Maya Seligman
Swarthmore College
English 95: Fictions of Consumption
Prof. Lisa Cohen
February 4, 1997

Shopping Journal #2

I fell asleep today in Swat's bookstore. I guess it just shows that the semester is finally in full swing since sleep is now the most appealing activity, no matter where I am. (This philosophy must be typical for Swatties; I saw five nappers today in McCabe.) I needed a few basic commodities, so I decided to make a quick trip to the bookstore this afternoon.
First I drop off a roll of film in the big box on the upper level. Then I head down to the section of bathroom items to pick out a new toothbrush. The one I had before has *medium* bristles, which just doesn't feel right on my gums. I pick out a beautiful seaweed-colored brush with "soft" bristles. The store is not very busy at this time, so I can be in my own consumer reality; no other students are there to pull me out of the focused mental state of my shopping trip. An album of Crosby, Stills & Nash is blasting out of the speakers, and I find myself humming along to the familiar tunes. Suddenly I feel very hot and realize that wearing my jacket is not comfortable for the temperature of the room. I feel much better once I take it off.
Next I head over to the shelf of fiction books. I cannot remember the last time I bought myself a non-academic book, but now I have the wonderful excuse of purchasing a pleasure read for the Reading & Study Skills course I am taking. We were asked to bring a light, fun book to class in order to record/test our reading rates for the next three weeks.

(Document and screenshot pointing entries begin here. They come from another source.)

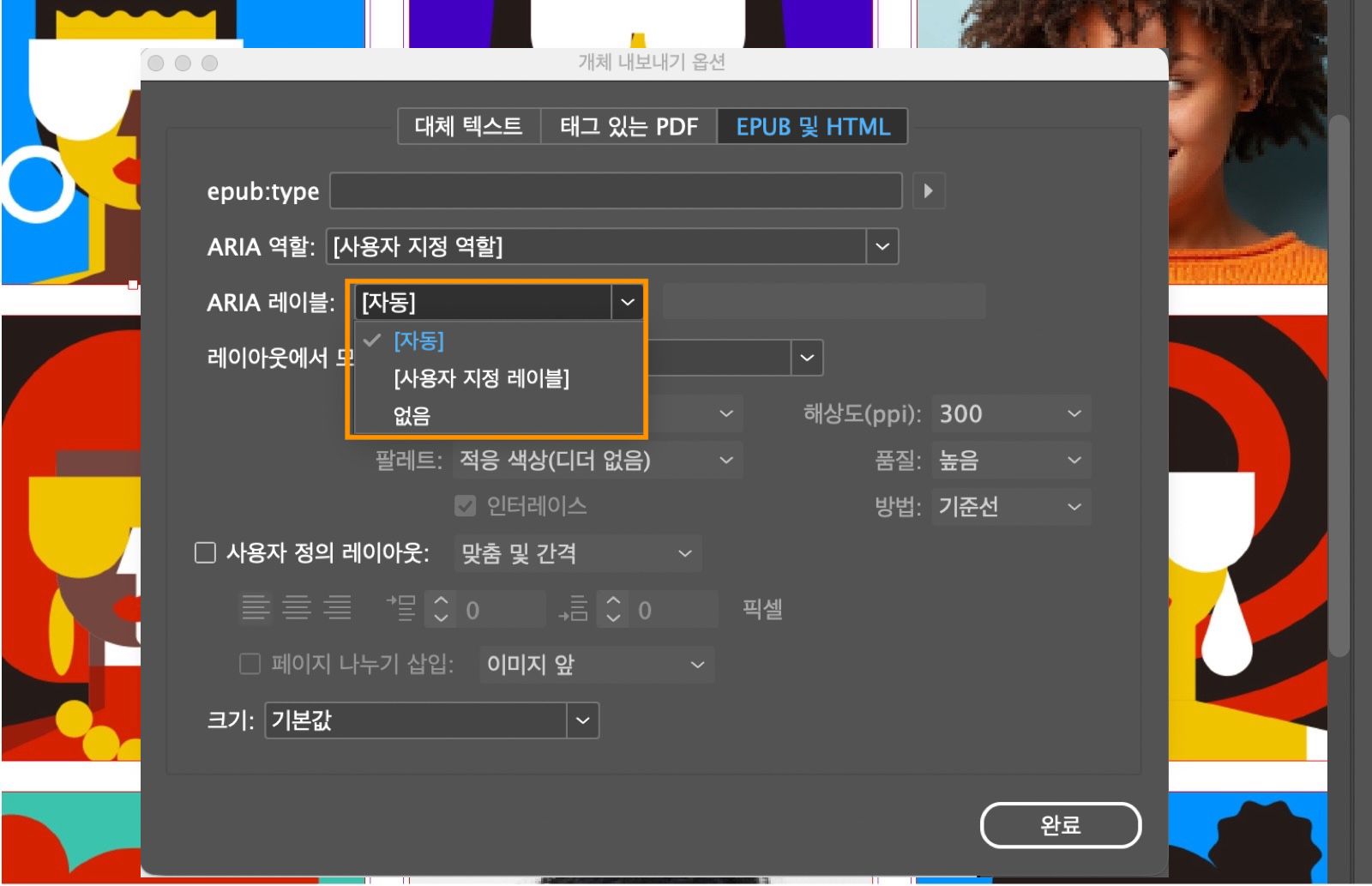This screenshot has height=886, width=1372.
Task: Select the left alignment icon
Action: tap(255, 608)
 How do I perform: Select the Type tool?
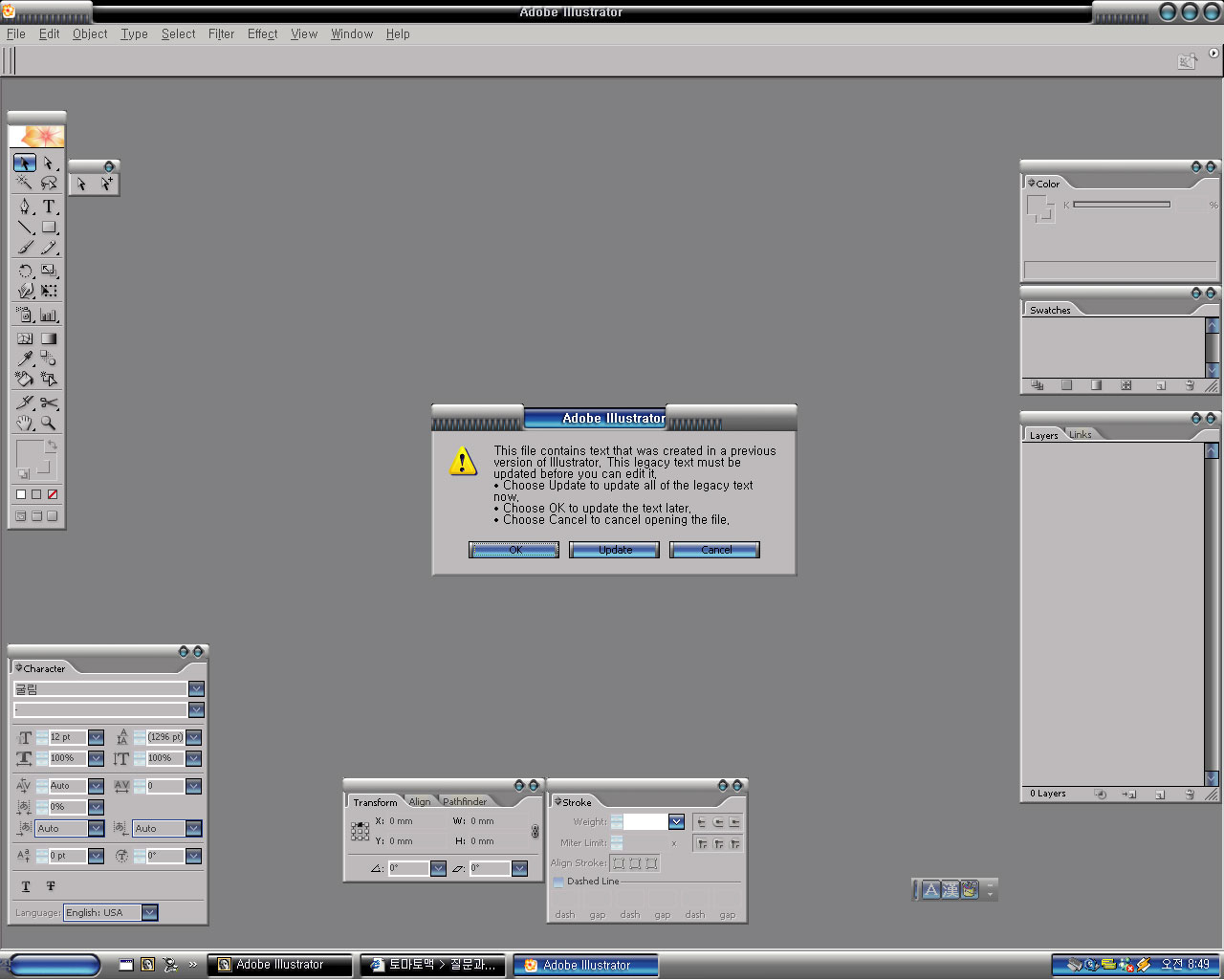pyautogui.click(x=49, y=207)
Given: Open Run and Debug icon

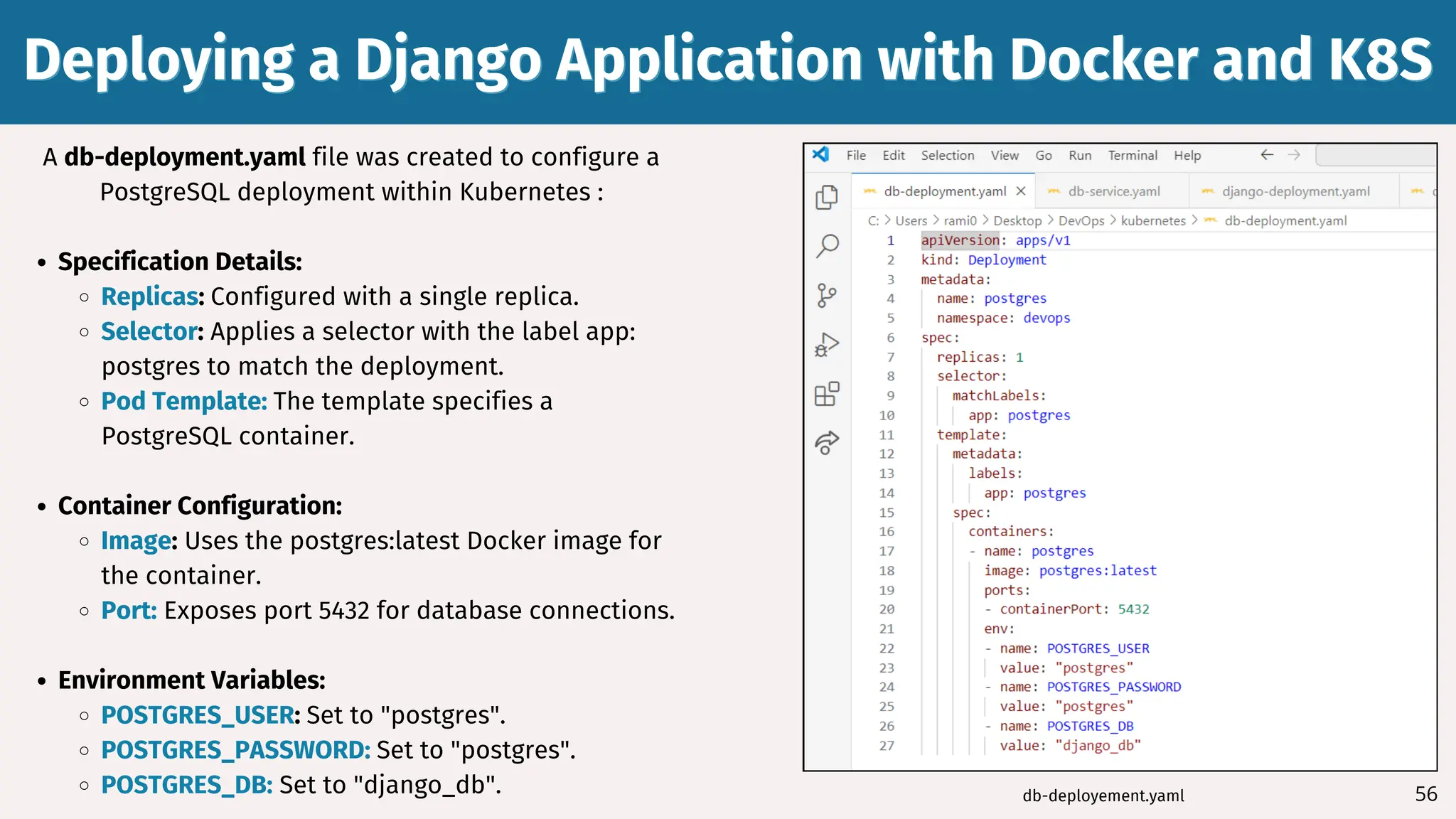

The bookstore carries a bunch of yummy-looking fiction books. The slick, attractive publishing techniques lure and hook me as a consumer, inviting me to open up the glossy, colorful covers to see more. I find a new book of short stories that has an enticing photo on the front: a rowboat on a calm lake surrounded by trees. It occurs to me that this book could be a better choice than a novel since it would potentially lower the dangerous risk of getting my time sucked away by an addictively long plot. I then see an intriguing book on dreams, which instantly grabs me since I keep a regular dream journal (posted on my web page:
I want to page through these two choices, so I go sit down on an inconspicuous couch tucked away in the corner of the store, behind a bookshelf. The nook is pretty damn cozy. I take off my shoes and stretch out my legs, snuggling down into a big pile of squishy pillows. This is the kind of activity I would love to do if I had more time -- just go into bookstores and read new books in total comfort. I start thumbing through the dream book, which describes REM cycles and what our bodies do throughout the night. Reading this stuff makes me very sleepy. I close my eyes... Suddenly I wake up and look at my watch. Forty-five minutes of unexpected sleep! I ended up buying the book of short stories (as well as the new toothbrush). I think that was my first experience of a shopping-trip nap.

* * *

This week's reading certainly provoked some thinkin'. At one point, Foucault writes, "A meticulous observation of detail, and at the same time a political awareness of these small things, for the control and use of men, emerge through the classical age bearing with them a whole set of techniques..." (141). This focus on small details is reflected in the store displays of Ladies' Paradise, as the clerks know that visual details are key to the stimulation of customer's consumerism. The close reading we did last week in class is a clear illustration, describing the rich importance of a window display's many details. Speaking of details, it was interesting to read about Miller's look at the Bon Marche, a "dazzling and sensuous fantasy world." I was struck by the fact that the store's goods became so interwoven with perceptions of the bourgeois that buying some of the products there became the purchase of bourgeois status at the same time. One of the characteristics expected of the women who answered the written queries of the clientele was named as "a talent for suppressing their natural sense of humor" -- why? (Am I missing something obvious?)